If no one treatment for alcohol or other drug use disorders has been found to be effective for everyone, do the available formal treatments for these disorders have any value?
I posed this question to my online chemical dependency class this week. The issue pertaining to this question is not whether or not formal treatments actually work and have value. For students who have taken my classes, they hear me repeat one of the tenets of my therapeutic approach is since treatment is not mathematics or physics, there are no absolutes when working with human beings.

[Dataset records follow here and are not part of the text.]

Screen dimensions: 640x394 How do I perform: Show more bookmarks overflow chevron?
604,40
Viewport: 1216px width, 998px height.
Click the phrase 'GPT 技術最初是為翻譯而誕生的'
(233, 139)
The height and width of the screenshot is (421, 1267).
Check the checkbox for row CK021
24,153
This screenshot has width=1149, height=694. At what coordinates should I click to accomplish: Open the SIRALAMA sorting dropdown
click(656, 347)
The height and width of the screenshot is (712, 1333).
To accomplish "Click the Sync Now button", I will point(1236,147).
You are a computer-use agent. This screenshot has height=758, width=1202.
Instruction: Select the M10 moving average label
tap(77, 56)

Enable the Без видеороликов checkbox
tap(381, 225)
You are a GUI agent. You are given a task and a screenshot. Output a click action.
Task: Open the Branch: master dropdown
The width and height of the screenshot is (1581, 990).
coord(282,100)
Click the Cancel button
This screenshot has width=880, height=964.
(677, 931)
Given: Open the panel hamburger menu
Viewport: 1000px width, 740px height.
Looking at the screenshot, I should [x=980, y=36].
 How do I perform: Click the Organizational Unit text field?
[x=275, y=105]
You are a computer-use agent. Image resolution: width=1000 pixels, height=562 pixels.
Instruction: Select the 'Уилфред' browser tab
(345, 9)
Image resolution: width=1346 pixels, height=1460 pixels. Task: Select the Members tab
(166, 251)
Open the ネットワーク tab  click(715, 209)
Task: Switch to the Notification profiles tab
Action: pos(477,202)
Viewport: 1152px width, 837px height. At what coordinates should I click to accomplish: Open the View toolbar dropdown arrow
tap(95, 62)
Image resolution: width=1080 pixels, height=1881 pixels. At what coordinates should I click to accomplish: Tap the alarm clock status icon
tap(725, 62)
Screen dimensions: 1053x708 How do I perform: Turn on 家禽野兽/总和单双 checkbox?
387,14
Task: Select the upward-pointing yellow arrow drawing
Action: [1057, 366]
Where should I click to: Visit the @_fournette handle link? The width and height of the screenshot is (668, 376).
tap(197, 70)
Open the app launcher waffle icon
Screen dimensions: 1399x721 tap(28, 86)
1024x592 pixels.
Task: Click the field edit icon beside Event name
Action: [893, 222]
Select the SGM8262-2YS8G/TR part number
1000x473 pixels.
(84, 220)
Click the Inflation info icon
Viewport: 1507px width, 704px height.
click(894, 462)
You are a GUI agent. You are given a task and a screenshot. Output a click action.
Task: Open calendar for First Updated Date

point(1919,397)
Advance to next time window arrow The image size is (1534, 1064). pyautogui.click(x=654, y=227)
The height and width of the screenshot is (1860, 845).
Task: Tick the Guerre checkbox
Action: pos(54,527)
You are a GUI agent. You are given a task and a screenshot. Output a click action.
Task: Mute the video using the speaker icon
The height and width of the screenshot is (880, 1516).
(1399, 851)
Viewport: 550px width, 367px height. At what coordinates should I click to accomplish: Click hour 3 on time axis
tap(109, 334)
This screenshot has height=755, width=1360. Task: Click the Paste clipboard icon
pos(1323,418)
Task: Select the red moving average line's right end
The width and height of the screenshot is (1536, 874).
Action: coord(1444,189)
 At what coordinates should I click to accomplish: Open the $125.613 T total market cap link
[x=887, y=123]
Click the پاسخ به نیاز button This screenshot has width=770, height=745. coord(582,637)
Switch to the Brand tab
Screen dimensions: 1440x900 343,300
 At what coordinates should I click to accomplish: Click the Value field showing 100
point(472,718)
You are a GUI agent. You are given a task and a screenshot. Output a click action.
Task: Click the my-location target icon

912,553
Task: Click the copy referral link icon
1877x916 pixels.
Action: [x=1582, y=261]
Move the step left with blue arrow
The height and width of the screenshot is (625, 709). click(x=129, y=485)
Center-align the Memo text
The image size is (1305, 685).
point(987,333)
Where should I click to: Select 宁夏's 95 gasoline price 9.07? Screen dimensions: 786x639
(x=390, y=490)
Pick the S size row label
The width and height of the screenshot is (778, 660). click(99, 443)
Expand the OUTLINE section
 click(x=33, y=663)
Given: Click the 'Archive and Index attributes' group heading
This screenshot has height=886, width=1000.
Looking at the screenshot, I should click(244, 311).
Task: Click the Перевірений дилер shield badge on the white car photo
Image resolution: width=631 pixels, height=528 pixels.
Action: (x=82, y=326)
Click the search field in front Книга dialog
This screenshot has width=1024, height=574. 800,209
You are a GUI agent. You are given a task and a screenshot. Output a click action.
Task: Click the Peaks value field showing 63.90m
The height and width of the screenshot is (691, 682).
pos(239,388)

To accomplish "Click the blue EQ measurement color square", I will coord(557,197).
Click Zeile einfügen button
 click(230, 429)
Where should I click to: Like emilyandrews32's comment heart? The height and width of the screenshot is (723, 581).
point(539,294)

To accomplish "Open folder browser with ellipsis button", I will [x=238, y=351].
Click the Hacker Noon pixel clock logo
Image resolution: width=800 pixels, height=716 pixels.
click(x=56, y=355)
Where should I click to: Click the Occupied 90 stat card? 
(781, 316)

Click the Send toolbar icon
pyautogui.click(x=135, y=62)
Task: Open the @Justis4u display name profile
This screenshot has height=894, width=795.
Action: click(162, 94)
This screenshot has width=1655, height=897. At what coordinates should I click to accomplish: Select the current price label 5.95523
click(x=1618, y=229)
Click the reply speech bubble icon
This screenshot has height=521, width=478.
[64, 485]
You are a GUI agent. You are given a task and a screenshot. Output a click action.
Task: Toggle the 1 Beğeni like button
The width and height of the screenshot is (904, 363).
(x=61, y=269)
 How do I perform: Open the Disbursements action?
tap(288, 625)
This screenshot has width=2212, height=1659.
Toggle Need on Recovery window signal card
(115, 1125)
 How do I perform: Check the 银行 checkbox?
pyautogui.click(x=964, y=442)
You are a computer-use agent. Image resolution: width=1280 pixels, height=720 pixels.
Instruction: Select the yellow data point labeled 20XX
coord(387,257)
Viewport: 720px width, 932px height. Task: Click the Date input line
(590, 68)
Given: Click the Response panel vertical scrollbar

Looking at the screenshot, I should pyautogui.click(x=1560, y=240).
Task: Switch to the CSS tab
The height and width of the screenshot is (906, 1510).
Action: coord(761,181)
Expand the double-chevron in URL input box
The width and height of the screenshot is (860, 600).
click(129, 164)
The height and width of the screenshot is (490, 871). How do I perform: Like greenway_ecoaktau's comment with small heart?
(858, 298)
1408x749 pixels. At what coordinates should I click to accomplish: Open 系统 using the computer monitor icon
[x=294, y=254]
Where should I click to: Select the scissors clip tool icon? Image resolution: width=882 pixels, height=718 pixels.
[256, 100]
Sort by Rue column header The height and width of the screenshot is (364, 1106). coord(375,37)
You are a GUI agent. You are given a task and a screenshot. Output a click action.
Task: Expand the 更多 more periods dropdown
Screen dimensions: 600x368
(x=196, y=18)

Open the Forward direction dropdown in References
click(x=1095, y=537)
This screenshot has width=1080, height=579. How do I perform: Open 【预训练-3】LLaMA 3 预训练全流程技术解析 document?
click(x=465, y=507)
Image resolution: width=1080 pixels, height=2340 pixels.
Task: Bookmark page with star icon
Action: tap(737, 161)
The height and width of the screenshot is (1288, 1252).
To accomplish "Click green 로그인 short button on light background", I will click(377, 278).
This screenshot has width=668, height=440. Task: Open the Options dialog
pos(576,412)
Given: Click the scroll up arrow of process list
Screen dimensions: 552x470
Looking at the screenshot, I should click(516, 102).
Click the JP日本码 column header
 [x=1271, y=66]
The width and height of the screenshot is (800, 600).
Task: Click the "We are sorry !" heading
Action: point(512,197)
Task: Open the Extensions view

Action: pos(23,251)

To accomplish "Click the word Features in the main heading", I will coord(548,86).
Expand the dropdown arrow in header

As practitioners we sometimes fall into the trap that a specific methodology or approach is the only way. This is not uncommon in all areas of practice but it is especially true in the treatment of chemical dependency disorders. We want to feel that what we do is working and that, in and of itself is fine. The problem is when we buy into a treatment approach as the only way because we have found it to be successful. What happens (and it will happen) when we encounter clients who do not fit into a specific method we are in love with? This is not a joke. In the 1980s when the family of origin approach took hold, there was tremendous pressure to utilize what was seen as the answer. It’s a good approach and I might utilize some aspects in my practice but I don’t identify myself as being allied to any one specific method because people are not supposed to fit my method. I’m supposed to adapt to their needs. The tremendous success of twelve step programs has spawned a somewhat nasty side effect of a minimizing of the benefit of concurrent psychotherapy as an adjunct to twelve-step recovery programs. It is incumbent upon us to be open-minded when we help our clients work through substance abuse disorders. Not every user/abuser must do 90 meetings in 90 days. Not every addiction is primary; some are secondary. Here’s a treatment plan that I have found to be successful:
1. I refer every client to a twelve step program
2. I see them in individual and/or group therapy with other users
3. I respect my client’s right to follow their own path to recovery
Do not misunderstand. If I am working with a full-blown addict/alcoholic who is resisting AA or NA, I do not tell them, “That’s fine, you don’t need it.” I still push them in that direction and that’s where the individual/group therapy comes in. By the same token, when I have a client who has attended AA/NA for a period of time and starts to express doubts about themselves because they feel that they don’t need to go to a meeting everyday, I don’t give them the message, “You will never achieve serenity if you stop going to AA/NA.”
We listen, look, evaluate and stay on top of it. That’s how you increase the likelihood of success.